══ FRAGMENTO DE ORIGEN ══

El realizador mejicano sigue fiel a sus constantes y perfila, con esta segunda, la mejor entrega hasta el momento del héroe astado. Mucha más dinámica que la anterior e ideada hasta el final como un preciso artefacto de relojería, sabe alternar, a la perfección y sin disonancias, las constantes de ese microcosmos que envuelve al demonio rojizo y de cornamenta recortada con un intríngulis argumental de lo más simple y trillado, tal y como ocurre con ese intento de evitar la resurrección de una milicia demoníaca y tras la que se sitúa la excusa principal (aunque no única) de la cinta.

De hecho, la historia que rodea al Ejército Dorado (y metálico) posee muchos puntos en común con la de La Momia: La Tumba del Emperador Dragón, aunque Del Toro sabe moldearla de modo altamente original e inimitable, dándole un empaque que Rob Cohen no ha sabido otorgarle a sus situaciones y descafeinados personajes. La verdad es que, viendo este ingenioso Hellboy, cualquiera puede descubrir que el cine de Guillermo es un cine ante todo personal. Le encanta verter en él sus neuras y obsesiones al tiempo que divierte al personal con ellas.

═══

- **ENUNCIADO ESCRITO A**
Resume la reseña de Hellboy en dos oraciones.
- **ENUNCIADO ESCRITO B**
Convierte en una lista breve el párrafo de la reseña de Hellboy que empieza con "De hecho, la historia que rodea", sin perder sus datos principales.
- **ENUNCIADO ESCRITO C**
Cita de la reseña de Hellboy el pasaje que empieza en "El realizador mejicano" y termina en "de la cinta.".
Los ítems no hacen falta para resolver nada de lo que se pide.

══ DATOS SIN PROCESAR ══

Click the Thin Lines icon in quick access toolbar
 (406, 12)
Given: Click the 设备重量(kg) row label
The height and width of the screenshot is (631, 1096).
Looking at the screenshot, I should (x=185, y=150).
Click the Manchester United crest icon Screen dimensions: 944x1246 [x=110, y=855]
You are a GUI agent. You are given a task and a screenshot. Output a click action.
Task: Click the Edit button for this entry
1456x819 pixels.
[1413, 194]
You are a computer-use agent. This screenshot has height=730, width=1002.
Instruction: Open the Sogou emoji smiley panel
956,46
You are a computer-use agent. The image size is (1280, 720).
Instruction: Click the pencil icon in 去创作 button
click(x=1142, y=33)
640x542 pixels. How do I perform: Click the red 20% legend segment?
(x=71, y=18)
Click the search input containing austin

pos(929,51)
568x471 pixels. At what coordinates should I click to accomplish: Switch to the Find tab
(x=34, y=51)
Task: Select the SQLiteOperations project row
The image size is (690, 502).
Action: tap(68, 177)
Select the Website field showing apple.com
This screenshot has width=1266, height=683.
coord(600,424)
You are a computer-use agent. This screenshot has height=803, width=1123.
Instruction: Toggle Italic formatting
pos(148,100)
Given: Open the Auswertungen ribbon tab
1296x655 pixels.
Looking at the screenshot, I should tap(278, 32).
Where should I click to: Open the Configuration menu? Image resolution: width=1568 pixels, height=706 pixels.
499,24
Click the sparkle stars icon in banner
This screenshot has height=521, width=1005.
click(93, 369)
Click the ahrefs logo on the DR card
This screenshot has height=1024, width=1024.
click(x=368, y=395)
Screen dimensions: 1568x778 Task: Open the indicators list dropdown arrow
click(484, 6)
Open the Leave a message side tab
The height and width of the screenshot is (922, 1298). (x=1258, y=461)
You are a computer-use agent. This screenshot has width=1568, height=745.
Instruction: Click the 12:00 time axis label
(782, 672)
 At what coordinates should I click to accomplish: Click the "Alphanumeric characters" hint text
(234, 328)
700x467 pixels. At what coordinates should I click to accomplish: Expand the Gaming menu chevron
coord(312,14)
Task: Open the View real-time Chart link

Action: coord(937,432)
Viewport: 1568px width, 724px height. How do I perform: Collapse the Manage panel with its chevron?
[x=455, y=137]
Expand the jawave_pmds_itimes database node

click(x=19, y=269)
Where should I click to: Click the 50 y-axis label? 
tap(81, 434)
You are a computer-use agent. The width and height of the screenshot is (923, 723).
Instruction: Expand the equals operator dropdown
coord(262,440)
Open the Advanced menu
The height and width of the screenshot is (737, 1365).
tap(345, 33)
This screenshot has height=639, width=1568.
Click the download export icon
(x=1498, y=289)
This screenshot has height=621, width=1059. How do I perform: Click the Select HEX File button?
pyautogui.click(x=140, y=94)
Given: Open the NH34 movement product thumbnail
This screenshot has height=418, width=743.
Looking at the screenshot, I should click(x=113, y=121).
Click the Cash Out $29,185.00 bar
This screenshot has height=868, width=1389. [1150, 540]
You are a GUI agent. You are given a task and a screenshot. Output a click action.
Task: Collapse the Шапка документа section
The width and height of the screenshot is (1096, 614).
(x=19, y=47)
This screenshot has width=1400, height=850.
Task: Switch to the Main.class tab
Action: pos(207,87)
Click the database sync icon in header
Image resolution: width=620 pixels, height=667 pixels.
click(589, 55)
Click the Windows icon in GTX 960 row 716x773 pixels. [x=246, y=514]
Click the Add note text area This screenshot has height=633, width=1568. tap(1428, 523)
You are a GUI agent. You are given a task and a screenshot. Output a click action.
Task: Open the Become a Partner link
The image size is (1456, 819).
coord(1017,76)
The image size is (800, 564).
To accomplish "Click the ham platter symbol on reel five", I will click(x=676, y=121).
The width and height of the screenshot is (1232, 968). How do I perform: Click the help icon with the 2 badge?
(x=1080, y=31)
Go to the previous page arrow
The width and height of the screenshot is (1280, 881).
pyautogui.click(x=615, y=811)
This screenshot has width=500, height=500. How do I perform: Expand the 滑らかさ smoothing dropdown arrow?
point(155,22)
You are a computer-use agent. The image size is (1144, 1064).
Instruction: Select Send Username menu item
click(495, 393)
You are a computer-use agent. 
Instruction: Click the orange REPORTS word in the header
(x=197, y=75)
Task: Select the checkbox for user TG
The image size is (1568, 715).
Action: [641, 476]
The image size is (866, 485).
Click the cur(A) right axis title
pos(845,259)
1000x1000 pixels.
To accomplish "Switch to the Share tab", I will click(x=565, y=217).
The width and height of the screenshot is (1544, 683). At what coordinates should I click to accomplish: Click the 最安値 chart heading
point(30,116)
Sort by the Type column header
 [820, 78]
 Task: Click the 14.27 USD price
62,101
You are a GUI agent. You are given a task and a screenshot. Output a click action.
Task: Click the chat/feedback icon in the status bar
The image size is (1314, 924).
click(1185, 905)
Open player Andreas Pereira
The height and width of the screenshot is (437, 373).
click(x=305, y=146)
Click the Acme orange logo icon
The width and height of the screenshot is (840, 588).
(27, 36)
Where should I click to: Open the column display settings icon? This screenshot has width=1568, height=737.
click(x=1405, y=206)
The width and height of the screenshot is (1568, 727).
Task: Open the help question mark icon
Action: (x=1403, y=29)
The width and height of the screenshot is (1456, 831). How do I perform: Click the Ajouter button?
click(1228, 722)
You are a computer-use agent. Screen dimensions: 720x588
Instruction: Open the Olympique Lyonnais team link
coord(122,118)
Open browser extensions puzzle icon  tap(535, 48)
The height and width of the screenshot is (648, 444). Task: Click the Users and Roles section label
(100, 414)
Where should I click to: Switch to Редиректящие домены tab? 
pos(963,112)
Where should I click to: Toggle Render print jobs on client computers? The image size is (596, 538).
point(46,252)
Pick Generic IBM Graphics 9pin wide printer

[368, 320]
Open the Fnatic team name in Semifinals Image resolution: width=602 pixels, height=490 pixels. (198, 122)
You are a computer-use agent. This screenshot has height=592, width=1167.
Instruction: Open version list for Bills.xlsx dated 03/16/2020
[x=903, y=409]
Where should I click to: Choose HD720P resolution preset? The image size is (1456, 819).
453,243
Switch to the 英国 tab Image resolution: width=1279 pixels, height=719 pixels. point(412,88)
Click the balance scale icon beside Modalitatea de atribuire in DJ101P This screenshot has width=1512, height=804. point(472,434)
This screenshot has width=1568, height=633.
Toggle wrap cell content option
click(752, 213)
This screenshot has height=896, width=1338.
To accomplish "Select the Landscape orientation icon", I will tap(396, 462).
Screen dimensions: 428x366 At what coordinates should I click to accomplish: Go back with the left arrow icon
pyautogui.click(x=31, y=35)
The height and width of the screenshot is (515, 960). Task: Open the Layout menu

═══

- **RESULTADO CORRECTO A**
La reseña afirma que esta segunda entrega del héroe astado es la mejor hasta el momento, más dinámica que la anterior y precisa como un artefacto de relojería, aunque su argumento sobre evitar la resurrección de una milicia demoníaca es simple y trillado. Añade que la historia del Ejército Dorado se parece a la de La Momia: La Tumba del Emperador Dragón, pero Del Toro la moldea de forma original y hace un cine personal en el que vierte sus neuras y obsesiones mientras divierte.

- **RESULTADO CORRECTO B**
- La historia del Ejército Dorado tiene mucho en común con la de La Momia: La Tumba del Emperador Dragón.
- Del Toro la moldea de modo original e inimitable y le da un empaque que Rob Cohen no supo dar a sus situaciones y personajes.
- Este Hellboy deja ver que el cine de Guillermo es ante todo personal.
- En sus películas vuelca sus neuras y obsesiones mientras entretiene al público.

- **RESULTADO CORRECTO C**
El realizador mejicano sigue fiel a sus constantes y perfila, con esta segunda, la mejor entrega hasta el momento del héroe astado. Mucha más dinámica que la anterior e ideada hasta el final como un preciso artefacto de relojería, sabe alternar, a la perfección y sin disonancias, las constantes de ese microcosmos que envuelve al demonio rojizo y de cornamenta recortada con un intríngulis argumental de lo más simple y trillado, tal y como ocurre con ese intento de evitar la resurrección de una milicia demoníaca y tras la que se sitúa la excusa principal (aunque no única) de la cinta.